# Fuji Torzite, Lamiglas 2oz attempt



## cfulbright (Jun 24, 2009)

Cut to 6'6" Lamiglas XMG Lp842 blank, 10 Fuji Torzite guides down to 4.0mm, 4.0mm Torzite tip. Simple build to keep weight down, I did not hit my goal of under 2oz but came close, since I did not make weight I trimmed it out, added more ramp on the "no" winding checks and added a SS hook keeper I had, instead of waiting on a Ti. It now weighs 2.2oz! It cast like a dream and is super sensitive... I really like the small rear grip, it has a good grip when casting. Very happy with the build over all.


----------



## Swampland (Mar 25, 2008)

You've got it going right there. Those Lami's are nice blanks.


----------



## 2400tman (Jul 31, 2011)

Oh that's nice!


----------



## Sisco Kid (Mar 19, 2008)

Sweet

Sent from my SCH-I435 using Tapatalk


----------



## Goags (May 28, 2004)

Nice job! Not say'n you could have got below 2oz, but a spiral wrap would have been less guides on a 6'6". Have fun with it!


----------



## CJ Land (Apr 30, 2014)

That's an awesome build.


----------



## cfulbright (Jun 24, 2009)

CJ Land said:


> That's an awesome build.


Thanks everyone! and honored for that to be your first post CJ!


----------



## cfulbright (Jun 24, 2009)

Goags said:


> Nice job! Not say'n you could have got below 2oz, but a spiral wrap would have been less guides on a 6'6". Have fun with it!


It would have keep it off the blank for sure. Lots of flex to this rod. These torzite guides are so light I could have put 30 of them on there and not even noticed. They are sweet!

The extra weight came from:
1. Butt cap
2. Used the wrong flexcoat arbor didnt know about the 16a used with the sk2, so extra glue.
3. Blank was on the heavy end of the avg. After cut it was still over 1.05oz.


----------



## CroakerJO (Mar 16, 2011)

Fuji has a new "RV" K-series stripper, size 6. It's a reverse configuration. Should save some weight.


----------



## katjim00 (Jan 8, 2009)

Nice job


----------



## BRH (May 11, 2011)

Nice work! That's one of my favorite blanks


----------



## Bubba_Bruiser (Jan 13, 2012)

Nice and clean build. But I got to point out the elephant in the room, how many blanks have you came across under 1.05 @ 6.5'? 

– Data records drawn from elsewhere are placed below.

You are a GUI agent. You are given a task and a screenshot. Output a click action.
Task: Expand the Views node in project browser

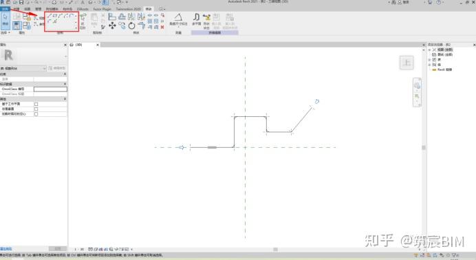[x=429, y=50]

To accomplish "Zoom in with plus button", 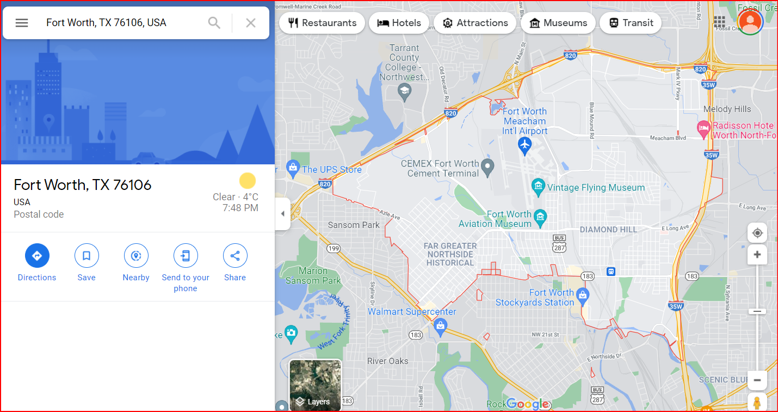I will pos(757,255).
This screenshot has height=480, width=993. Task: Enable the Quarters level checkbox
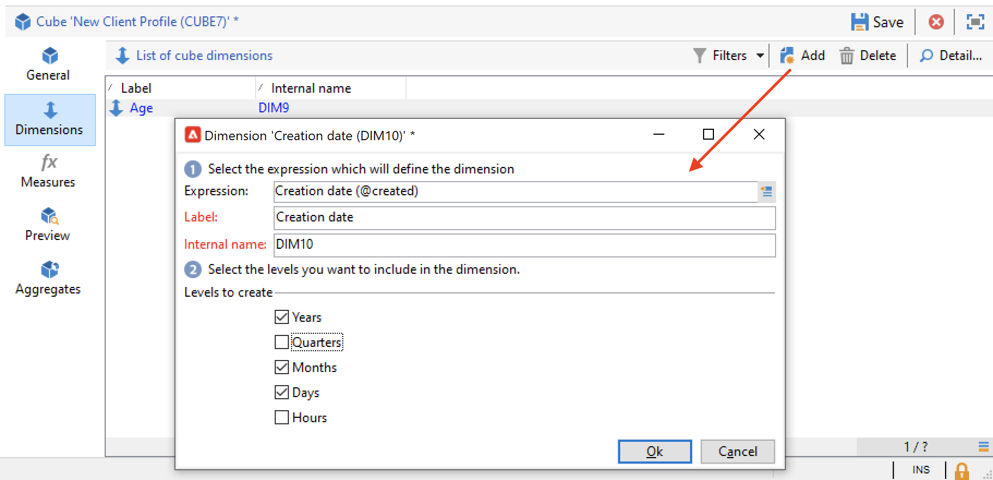click(282, 342)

Sent from my SAMSUNG-SM-G900A using Tapatalk


----------



## cfulbright (Jun 24, 2009)

Bubba_Bruiser said:


> Nice and clean build. But I got to point out the elephant in the room, how many blanks have you came across under 1.05 @ 6.5'?
> 
> Sent from my SAMSUNG-SM-G900A using Tapatalk


Not many, if any others...for this power.(this is a great blank!) 
I know it seems like im splitting hairs here, but to get below 2oz you have to.


----------



## Bubba_Bruiser (Jan 13, 2012)

It threw me off when you said the blank was on the heavy end of average. Like there is a surplus of -1oz blanks out there. I was looking for the check book. 

Sent from my SAMSUNG-SM-G900A using Tapatalk


----------



## cfulbright (Jun 24, 2009)

That blank is advertised at 1.1oz, I just looked back on Jays build and he had the same problem as I did. Actual weight was 1.20ish

In the end it is just a number, no one notices .1(unless at the tip) its a great blank, and fishes even better.


----------



## cfulbright (Jun 24, 2009)

Payoff weekend! Got on my early summer pattern of flounder and redfish crashing the banks after small shad and shrimp. Had a great time testing the new rod out and a couple of new baits. Nortons new jig head with a CB golden clucker is a spoon on roids. 
This rod had enough backbone to stick the flounders, and was super sensitive!


----------